* start SUPPLIED DATA *
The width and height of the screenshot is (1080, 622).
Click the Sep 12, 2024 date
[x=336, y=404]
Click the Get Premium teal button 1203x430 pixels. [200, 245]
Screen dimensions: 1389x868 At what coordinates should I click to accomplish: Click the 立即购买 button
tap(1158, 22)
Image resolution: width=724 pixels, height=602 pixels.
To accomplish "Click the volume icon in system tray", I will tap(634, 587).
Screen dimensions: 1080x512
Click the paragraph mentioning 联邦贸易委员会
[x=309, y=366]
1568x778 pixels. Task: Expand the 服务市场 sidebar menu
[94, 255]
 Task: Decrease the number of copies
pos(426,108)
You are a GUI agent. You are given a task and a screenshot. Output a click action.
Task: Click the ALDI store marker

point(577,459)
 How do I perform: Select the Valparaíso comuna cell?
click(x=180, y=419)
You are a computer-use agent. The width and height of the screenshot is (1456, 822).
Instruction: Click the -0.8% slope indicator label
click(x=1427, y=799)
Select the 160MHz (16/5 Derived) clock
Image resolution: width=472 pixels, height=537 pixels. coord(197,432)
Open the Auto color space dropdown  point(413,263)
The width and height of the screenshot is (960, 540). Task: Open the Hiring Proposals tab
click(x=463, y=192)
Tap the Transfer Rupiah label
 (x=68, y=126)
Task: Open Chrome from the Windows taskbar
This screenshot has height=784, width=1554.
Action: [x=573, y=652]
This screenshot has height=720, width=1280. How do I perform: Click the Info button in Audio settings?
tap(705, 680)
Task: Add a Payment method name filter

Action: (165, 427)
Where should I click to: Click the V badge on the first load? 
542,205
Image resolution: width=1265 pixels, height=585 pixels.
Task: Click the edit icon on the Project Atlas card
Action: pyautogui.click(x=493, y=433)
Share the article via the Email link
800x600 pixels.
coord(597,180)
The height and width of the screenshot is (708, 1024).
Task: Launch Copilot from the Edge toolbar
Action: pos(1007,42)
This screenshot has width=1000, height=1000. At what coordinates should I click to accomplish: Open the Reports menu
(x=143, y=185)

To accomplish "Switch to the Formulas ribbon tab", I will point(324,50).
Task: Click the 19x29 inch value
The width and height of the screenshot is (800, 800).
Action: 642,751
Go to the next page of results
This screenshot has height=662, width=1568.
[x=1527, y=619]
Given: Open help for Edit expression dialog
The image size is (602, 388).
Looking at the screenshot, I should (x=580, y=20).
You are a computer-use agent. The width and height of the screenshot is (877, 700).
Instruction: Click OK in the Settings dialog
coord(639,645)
* end SUPPLIED DATA *
## TASK GOAL
List every line in the material above that contains the string "dimensions", matching case exactly.

## RESULT FOR THIS TASK
Screen dimensions: 1389x868 At what coordinates should I click to accomplish: Click the 立即购买 button
Screen dimensions: 1080x512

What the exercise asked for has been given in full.